Data governance

The FDB (Fields Data Base) is a domainspecific object store for meteorological data described by a curated schema of scientifically meaningful metadata. In this workflow, the FDB is used to store the data produced by the climate Models.

The applications read the data from the FDB. The keys used to write and read the data are defined under the REQUEST section of the YAML configuration files, and are based on the current schema.

The data in the FDB is encoded with a set of keys. This is the current first layer of the schema used in Climate-DT, that is used to encode the data in the FDB. The keys are:

class=d1, dataset=climate-dt, activity, experiment, generation, model, realization, expver, stream=clte/wave, date

Most of them are governed by the workflow, under REQUEST keys:

EXPERIMENT and ACTIVITY are set by RAPS in IFS-NEMO and IFS-FESOM. In the SIMULATION config files, we set the key %CONFIGURATION.RAPS_EXPERIMENT% to specify which experiment we run. RAPS associates the corresponding ACTIVITY. Then, to read the data, we set the keys REQUEST.EXPERIMENT and REQUEST.ACTIVITY. In ICON, the values of REQUEST.EXPERIMENT and REQUEST.ACTIVITY are directly used by the model.

Note

The keys REQUEST.EXPERIMENT, REQUEST.ACTIVITY, REQUEST.GENERATION, REQUEST.MODEL, REQUEST.REALIZATION and REQUEST.RESOLUTION are used to read the data from the FDB.

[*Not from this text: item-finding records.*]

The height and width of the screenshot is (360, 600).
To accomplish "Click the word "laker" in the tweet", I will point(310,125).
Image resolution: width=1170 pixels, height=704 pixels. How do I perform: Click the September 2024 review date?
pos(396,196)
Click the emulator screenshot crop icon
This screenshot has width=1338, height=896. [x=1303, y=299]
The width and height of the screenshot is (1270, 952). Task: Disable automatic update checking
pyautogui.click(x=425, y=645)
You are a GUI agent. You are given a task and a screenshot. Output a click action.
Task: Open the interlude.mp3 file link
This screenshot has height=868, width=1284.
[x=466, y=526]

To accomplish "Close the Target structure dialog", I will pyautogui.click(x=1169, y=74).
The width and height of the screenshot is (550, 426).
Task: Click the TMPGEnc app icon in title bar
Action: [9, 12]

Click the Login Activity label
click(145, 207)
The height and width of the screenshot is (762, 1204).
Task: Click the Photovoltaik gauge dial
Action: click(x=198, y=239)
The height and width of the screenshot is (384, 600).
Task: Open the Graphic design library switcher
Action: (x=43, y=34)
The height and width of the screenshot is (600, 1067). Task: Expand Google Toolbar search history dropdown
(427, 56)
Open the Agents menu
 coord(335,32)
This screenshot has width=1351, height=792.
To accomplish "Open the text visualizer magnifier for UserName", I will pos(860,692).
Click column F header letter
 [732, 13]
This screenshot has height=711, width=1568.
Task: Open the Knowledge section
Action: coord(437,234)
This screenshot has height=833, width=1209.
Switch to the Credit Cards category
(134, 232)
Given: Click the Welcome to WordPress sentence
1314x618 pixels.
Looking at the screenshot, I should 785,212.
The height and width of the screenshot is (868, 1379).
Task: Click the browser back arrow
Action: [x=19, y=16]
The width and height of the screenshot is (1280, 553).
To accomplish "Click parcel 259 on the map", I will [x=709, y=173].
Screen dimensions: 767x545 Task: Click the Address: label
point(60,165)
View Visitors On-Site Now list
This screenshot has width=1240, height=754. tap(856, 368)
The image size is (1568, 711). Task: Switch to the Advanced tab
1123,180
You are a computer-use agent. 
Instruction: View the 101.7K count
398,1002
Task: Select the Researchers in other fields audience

Information about the portfolio and the FDBs used in the workflow: https://wiki.eduuni.fi/spaces/cscRDIcollaboration/pages/578275221/Data+portfolios+and+FDB+documentation

Workflow types

Depending on the type of workflow, the data is stored in different FDBs and is to be accessed in a different way. The workflow allows to enable one or another way of accessing the data via the RUN.TYPE key in the main.yml file. The allowed keys for it are:

operational: The experiment writes the data using 0001 expver instead of the expid provided by Autosubmit. It writes in the HPC-FDB.
operational-read (previously production): The experiment reads the data from HPC-FDB using the expid provided by autosubmit. The data was previously written using 0001 expver.
research: The experiment writes the data using the expid provided by Autosubmit. It writes in the HPC-FDB.
pre-production: The experiment writes the data using 0001 expver instead of the expid provided by Autosubmit. It writes in a local FDB.
test: The experiment writes [reads] the data using the expid provided by Autosubmit. It writes in [reads from] a local FDB.

DataBridge

If the data was already transferred to the DataBridge, it can be read by enabling the key APP.READ_FROM_DATABRIDGE in the main.yml file.

LUMI

To access the data in the Data Bridge, it is enough to point to the correct FDB_HOME. The workflow will enable it by setting:

APP:
    READ_FROM_DATA_BRIDGE: "True"

MareNostrum 5

To access the data in the Data Bridge, the data needs to be downloaded to the HPC through the client machine. The workflow will enable it by setting:

APP:
    READ_FROM_DATA_BRIDGE: "True"
JOBS:
    DN:
        PLATFORM: "MARENOSTRUM5-READDATABRIDGE"

The MARENOSTRUM5-READDATABRIDGE platform is defined in the platforms.yml file, and it points to the client machine. It has access to the Data Bridge, and it can download the data to the HPC. The data is downloaded using the dn job. If this job is run in the client machine, it downloads the data to the HPC-FDB, and it can be accessed with the same FDB_HOME and keys as if it was stored in the production FDB.

Physically, the data is downloaded to: /gpfs/scratch/ehpc01/dte/fdb/gateway.